People keep asking me to recommend short fiction, which can be tough since the vast majority of it is actively terrible or shockingly banal. Good ones are so rare that I only follow other people’s recommendations (and even then find most of them severely lackluster). Do people actually read these things regularly, and if so, why? Going through so much sludge looks like punishment to me.
“Huntswoman” by Merrie Haskell is a Snow White reimagining that does not suck, unlike say Neil Gaiman’s silly vampire tripe. Spare yet excellent writing, and a very unusual take on things that subverts the motif of jealousy between women so often regurgitated in such retellings into quite something else.
He turned to the huntswoman with glittering, glassy eyes. “Did you find her?” he asked the huntswoman. “Did you find my girl?”
“No, sire,” the huntswoman said, and bowed her head. Her daily defeat preyed on her.
The king’s eyes shifted, and he looked both lost and angry. He slammed down the teacup without saying anything. It shattered. He left.
The queen picked up the fragments of china; in her hands they became whole again. The china, coming back together, looked like the small fluttering of a bird before it became a cup once more. The queen looked up from her work, cradling the cup in her hand.
“No matter what anyone else tells you,” the queen said, capturing the huntswoman’s eyes with her own, “remember that you will be best rewarded by me. Just bring me the princess’s heart, and her hands.”
“Fox Bones, Many Uses” by Alex Dally MacFarlane concerns the struggle of a tribe (with what looks like a Central Asian inspiration) against an expansionist empire using fox magic. It reminds me a bit of a similar segment in Laurie Marks’ Fire Logic, though with much different and less tragic results. The subject matter is absolutely feminist and not tackled often, though I felt I couldn’t quite get into Za as a character, but that’s personal mileage. The prose is lovely.
“Many years later, the spirit grew weary of our company and sent us away, and we moved south into the hills where we settled comfortably and developed our own ways of life. Even we Hma are different. Some of us, whose clothes are bright as every flower combined, live in the same hills as many other people, and are probably the most numerous. Some of us, whose clothes are almost fully black and whose cheeks are tattooed with lines as thin as hairs, live in small numbers in hills far to the west. We, the only hill-people to live where snow sometimes falls, are scattered across many hills, always in the north, always hidden.”
She pressed more powder to the baby’s tongue.
I will make you fully Hma, she thought. I will fill you with our stories—then you’ll have to be Hma, and this will work, and you’ll live, and everyone will stop hating you.
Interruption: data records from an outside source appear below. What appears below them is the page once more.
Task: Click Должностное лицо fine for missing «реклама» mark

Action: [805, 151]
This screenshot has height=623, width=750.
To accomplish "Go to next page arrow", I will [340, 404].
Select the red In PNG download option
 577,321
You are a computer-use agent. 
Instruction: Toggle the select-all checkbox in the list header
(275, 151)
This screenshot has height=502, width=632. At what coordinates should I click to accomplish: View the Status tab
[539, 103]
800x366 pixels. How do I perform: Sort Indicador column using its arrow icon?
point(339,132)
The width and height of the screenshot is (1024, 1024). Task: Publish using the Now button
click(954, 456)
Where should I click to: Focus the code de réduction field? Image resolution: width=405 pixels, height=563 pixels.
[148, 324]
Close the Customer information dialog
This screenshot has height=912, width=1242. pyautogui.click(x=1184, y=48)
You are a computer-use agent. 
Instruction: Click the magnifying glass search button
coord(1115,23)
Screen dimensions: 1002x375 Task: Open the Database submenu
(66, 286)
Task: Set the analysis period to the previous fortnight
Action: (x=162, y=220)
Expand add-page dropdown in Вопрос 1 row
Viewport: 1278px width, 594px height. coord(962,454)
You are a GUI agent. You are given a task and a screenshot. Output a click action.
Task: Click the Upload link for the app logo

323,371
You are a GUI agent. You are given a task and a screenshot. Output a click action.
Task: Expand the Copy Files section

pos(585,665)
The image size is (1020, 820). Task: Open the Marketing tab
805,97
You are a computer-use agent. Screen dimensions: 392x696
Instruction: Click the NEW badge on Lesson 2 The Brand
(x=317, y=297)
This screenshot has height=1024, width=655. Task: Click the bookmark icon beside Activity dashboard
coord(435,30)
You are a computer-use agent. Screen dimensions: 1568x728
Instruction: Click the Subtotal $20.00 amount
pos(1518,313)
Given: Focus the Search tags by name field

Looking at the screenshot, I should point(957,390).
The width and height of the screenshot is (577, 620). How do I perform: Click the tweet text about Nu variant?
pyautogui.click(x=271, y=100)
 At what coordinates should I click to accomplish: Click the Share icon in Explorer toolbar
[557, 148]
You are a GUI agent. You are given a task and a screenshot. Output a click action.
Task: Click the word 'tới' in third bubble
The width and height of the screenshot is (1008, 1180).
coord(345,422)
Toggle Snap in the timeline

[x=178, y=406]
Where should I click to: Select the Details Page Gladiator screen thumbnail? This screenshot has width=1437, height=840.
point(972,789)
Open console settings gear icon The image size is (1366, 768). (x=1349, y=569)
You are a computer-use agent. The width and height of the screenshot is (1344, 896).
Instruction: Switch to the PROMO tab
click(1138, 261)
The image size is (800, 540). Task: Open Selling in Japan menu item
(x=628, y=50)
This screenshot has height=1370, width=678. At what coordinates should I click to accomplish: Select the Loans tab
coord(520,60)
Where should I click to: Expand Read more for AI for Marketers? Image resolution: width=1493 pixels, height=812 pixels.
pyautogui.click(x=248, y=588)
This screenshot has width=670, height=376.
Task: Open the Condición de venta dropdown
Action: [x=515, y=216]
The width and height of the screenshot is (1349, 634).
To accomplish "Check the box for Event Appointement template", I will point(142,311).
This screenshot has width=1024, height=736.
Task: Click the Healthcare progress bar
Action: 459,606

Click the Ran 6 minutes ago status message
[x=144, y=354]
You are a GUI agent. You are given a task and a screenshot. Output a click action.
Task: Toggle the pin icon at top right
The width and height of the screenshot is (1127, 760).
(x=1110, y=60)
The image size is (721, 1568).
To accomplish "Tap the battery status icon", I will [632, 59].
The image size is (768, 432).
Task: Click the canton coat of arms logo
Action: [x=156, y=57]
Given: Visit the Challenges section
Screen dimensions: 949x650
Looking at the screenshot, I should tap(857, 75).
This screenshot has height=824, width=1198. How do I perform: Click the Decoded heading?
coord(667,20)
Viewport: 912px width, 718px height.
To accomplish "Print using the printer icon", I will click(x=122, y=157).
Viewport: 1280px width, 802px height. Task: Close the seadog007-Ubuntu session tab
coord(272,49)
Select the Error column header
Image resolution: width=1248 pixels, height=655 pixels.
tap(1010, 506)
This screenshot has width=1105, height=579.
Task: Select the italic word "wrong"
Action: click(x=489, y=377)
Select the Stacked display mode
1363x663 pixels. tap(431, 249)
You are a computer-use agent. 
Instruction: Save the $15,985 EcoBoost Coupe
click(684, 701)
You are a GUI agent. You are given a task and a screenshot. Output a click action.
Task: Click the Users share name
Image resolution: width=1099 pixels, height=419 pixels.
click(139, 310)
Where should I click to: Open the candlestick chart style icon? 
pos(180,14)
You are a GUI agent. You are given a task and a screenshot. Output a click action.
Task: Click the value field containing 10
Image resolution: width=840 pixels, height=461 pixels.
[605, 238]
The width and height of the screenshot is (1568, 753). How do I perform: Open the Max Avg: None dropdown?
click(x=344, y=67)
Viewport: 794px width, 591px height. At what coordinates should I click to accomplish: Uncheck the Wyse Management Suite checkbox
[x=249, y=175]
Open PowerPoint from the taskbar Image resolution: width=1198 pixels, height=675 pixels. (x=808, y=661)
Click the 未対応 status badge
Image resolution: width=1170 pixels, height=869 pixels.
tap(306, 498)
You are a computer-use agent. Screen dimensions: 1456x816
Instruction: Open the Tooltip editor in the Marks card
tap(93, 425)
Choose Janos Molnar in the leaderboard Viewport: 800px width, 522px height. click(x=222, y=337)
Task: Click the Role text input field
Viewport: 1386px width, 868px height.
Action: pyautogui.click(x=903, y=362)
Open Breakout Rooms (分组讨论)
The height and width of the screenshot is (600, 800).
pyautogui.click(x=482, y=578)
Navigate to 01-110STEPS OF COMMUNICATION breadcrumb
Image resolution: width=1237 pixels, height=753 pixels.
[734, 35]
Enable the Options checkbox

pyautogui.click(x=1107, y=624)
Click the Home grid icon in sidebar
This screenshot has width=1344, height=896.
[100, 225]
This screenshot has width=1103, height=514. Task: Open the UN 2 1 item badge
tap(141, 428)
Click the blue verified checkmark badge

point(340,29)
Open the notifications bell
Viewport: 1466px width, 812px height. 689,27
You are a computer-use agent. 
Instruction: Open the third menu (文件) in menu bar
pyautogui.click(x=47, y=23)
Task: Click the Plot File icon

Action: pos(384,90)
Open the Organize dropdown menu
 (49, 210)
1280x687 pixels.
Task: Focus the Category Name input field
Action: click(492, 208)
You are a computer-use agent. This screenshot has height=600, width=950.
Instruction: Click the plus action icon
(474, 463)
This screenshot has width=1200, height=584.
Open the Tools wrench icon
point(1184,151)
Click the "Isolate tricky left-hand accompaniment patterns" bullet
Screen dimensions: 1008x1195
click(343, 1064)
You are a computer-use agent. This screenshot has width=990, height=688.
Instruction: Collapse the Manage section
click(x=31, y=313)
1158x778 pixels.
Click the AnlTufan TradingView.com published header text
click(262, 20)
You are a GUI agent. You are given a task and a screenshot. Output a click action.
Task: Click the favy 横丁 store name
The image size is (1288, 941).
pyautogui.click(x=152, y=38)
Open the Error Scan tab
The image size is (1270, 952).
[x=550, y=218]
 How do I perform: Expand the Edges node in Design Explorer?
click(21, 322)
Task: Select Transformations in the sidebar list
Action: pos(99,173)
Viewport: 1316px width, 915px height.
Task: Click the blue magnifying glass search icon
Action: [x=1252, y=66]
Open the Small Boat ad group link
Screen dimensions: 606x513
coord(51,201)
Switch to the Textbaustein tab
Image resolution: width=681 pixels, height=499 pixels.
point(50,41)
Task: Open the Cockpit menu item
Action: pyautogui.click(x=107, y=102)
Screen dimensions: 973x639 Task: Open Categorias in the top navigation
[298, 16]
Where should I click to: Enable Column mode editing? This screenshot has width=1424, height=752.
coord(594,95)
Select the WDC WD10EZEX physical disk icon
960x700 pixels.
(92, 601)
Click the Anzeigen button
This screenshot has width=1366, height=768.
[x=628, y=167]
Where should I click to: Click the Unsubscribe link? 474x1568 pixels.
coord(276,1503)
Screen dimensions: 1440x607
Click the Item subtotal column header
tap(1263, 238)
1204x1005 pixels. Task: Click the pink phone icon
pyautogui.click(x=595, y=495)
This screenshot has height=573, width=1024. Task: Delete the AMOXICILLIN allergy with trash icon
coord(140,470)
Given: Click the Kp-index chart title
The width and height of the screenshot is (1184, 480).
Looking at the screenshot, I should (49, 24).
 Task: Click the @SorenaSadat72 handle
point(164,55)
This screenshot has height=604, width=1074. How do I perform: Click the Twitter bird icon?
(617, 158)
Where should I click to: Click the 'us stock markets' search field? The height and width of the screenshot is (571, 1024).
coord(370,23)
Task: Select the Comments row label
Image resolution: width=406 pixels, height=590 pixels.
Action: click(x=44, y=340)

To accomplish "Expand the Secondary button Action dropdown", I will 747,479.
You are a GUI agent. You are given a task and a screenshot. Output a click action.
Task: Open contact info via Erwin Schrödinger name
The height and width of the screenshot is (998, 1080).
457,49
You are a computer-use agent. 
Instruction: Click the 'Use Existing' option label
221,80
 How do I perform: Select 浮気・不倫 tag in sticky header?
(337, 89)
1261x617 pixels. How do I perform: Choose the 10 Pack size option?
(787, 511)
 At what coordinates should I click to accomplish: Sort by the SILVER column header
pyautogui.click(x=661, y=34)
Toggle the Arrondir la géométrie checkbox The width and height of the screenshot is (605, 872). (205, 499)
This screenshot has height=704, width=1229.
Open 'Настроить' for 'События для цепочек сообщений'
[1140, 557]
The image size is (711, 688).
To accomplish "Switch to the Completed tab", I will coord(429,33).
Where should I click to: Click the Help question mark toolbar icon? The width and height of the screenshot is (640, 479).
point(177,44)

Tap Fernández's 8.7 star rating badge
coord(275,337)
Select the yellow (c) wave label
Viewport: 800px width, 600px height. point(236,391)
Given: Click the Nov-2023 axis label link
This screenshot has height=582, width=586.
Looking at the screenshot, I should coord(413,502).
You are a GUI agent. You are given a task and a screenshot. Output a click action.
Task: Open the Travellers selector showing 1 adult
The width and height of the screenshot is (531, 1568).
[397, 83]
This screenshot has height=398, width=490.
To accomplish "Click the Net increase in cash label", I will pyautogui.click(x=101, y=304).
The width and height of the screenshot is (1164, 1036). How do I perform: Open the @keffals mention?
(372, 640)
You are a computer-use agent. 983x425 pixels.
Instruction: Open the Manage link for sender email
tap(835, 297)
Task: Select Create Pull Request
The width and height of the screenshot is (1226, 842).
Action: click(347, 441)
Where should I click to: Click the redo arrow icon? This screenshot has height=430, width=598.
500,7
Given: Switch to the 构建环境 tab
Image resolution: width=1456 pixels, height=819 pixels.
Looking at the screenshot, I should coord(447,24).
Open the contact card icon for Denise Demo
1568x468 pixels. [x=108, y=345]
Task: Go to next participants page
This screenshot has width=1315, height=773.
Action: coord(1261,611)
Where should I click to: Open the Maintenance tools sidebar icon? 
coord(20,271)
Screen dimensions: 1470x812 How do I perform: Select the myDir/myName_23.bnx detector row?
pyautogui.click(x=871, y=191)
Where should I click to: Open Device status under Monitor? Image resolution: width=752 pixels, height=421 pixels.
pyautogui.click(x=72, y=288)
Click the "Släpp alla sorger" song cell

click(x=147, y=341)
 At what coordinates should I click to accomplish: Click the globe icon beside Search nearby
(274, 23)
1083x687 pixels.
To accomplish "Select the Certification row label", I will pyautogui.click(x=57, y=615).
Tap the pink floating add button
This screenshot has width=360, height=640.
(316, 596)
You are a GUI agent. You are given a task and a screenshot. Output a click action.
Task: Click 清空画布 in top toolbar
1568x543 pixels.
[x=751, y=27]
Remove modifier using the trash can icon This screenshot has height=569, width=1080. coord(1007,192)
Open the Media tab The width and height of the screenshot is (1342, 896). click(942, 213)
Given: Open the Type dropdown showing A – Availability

Lavie Tidhar’s “304 Adolph Hitler Strasse” is errrr the text speaks for itself. I’ve often found his writing provocative, though of course I’m not Jewish and can’t comment on the specifics in that regard. He’s a bit too dude-centric for my tastes, but this one deserves some attention.
“You disgust me! You sick, perverted old man! You’re nothing but a dirty Jew!”
Through the open door Hanzi saw Hauptabschnittsleiter Himmler crouching naked on the bed, his thin, wrinkled buttocks raised in the air. Above him stood a middle-aged woman dressed in the old uniforms of an S.S. officer, holding a riding crop in her hand. As she spoke she hit the old man hard against his rear, making him scream.
“What are you? I said, what are you, animal?”
“I’m a Jew!” the old man cried. “I’m a dirty Jew!”
I keep reading Laurie J Marks’ “How the Ocean Loved Margie” over and over. It’s the story of a woman who’s gotten artificially inseminated and finds herself called to the sea, where she meets a mysterious, compelling swimmer. I don’t understand why there isn’t more short fiction from her and why all her novels are out of print. A great injustice.
Margie had a lot of practice keeping secrets from people. She had taught high school English in Somerville, Massachusetts for nearly fifteen years without anyone, not even her cappuccino buddies, suspecting that she was a lesbian. When she arranged for a year’s sabbatical no one, not even her mother, knew that she was pregnant by donor insemination. And when she disappeared abruptly shortly after the last day of school, no one except she herself suspected that she had gone mad.
Going mad was a very English-teacher-spinster-Victorian-melodramatic thing to do. If she were going to do it, she should have worn a flowing white nightdress with a tucked bodice and ruffled hem. She should have done her hair up like a Gibson girl, with tendrils wisping fetchingly down upon her neck. Then, if she had run down the rocky beach and flung herself into the cold Atlantic someone might have noticed and pulled her out again. But Margie went mad in a pair of blue jeans nearly white with age and an oversized t-shirt that declared Parkfield, California, to be The Earthquake Capitol of the World. It was very undramatic.